President Barack Obama wakes up on the morning of November 5, 2014 with a headache:
When FiveThirtyEight last issued a U.S. Senate forecast — way back in July — we concluded the race for Senate control was a toss-up. That was a little ahead of the conventional wisdom at the time, which characterized the Democrats as vulnerable but more likely than not to retain the chamber.
Our new forecast goes a half-step further: We think the Republicans are now slight favorites to win at least six seats and capture the chamber. The Democrats’ position has deteriorated somewhat since last summer, with President Obama’s approval ratings down to 42 or 43 percent from an average of about 45 percent before. Furthermore, as compared with 2010 or 2012, the GOP has done a better job of recruiting credible candidates, with some exceptions.
As always, we encourage you to read this analysis with some caution. Republicans have great opportunities in a number of states, but only in West Virginia, South Dakota, Montana and Arkansas do we rate the races as clearly leaning their way. Republicans will also have to win at least two toss-up races, perhaps in Alaska, North Carolina or Michigan, or to convert states such as New Hampshire into that category. And they’ll have to avoid taking losses of their own in Georgia and Kentucky, where the fundamentals favor them but recent polls show extremely competitive races.

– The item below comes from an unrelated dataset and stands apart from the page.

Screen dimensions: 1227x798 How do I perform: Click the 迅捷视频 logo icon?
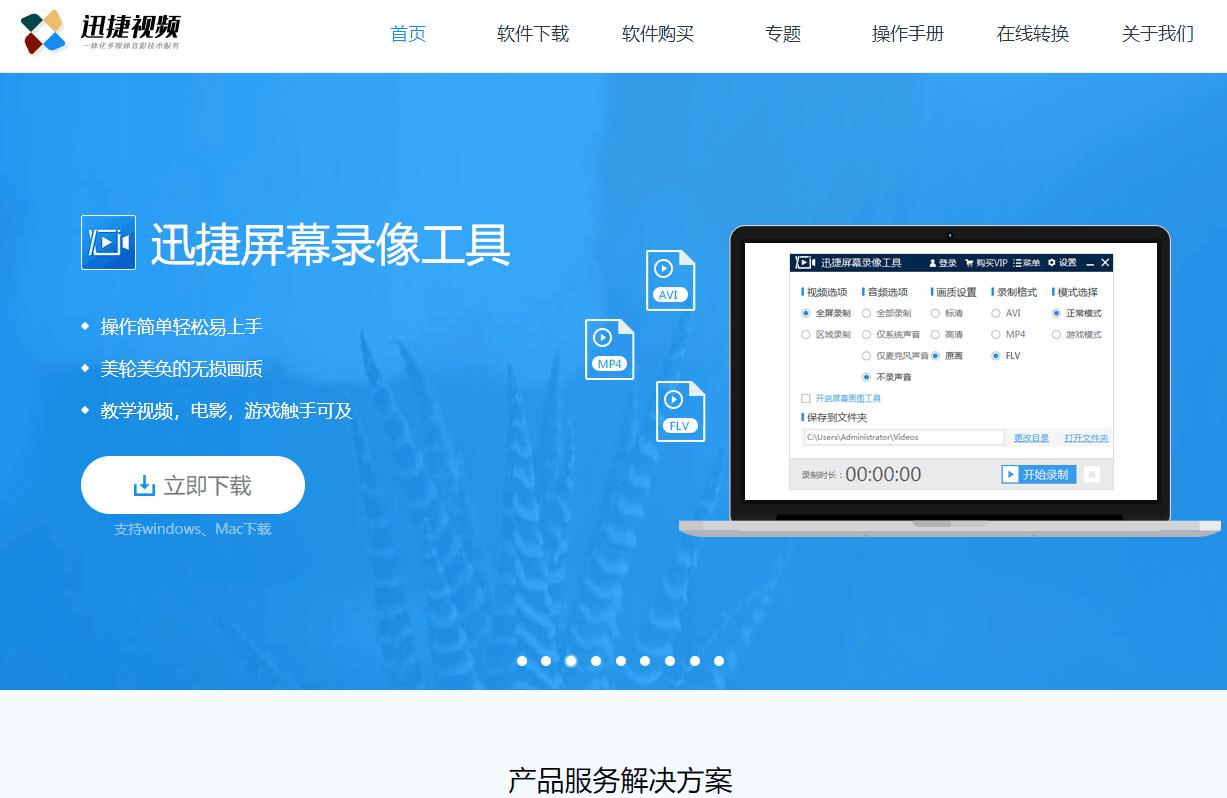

Short answer: The GOP has a 60% chance of wresting control of the Senate from the Democrats.
Mind you, this is not a fair assessment of the political will of the nation. Recent polls seem to indicate a general distrust of Republicans (can’t find the link right now, but I’ll keep searching) but you have to counterbalance that with the consistent view that the nation has that the government ought to be divided amongst parties.
It comes down to this: Democrats turn out for national elections. They do not turn out for midterm and local elections. Republicans can count on a continual, if dying, base of rock-ribbed voters who will vote no matter how small the election.
Ignorance has its virtues, you see. Bamboozle enough people into believing that you are good for them, and they’ll faithfully follow you like a puppy dog, despite the fact that you kick them every chance you get.
The survival strategy for Democrats is to get out the vote (GOTV). There are precious few things in Silver’s analysis that can be influenced by an effort. You can’t change the demographics of a state or county, most of which tend to be a deep purple, you can’t change the bias of a local or state government that can throw its weight behind the candidate of its party, and you can’t cross your fingers and hope for a wide-spread sex scandal to impact precisely the candidates you want to defeat.
But you can motivate people. One can only hope that President Obama has such a strategy in mind.
After all, Silver was 100% correct in 2008 and 98% correct in 2012. And while his methodology suffers slightly from the same troubles any pollster has in off-year elections (bad data is abundant), to expect Siver to be off by ten percent is asking a lot.
So get up off your butts and get your friends to the polls. Make a difference, because this year, you can.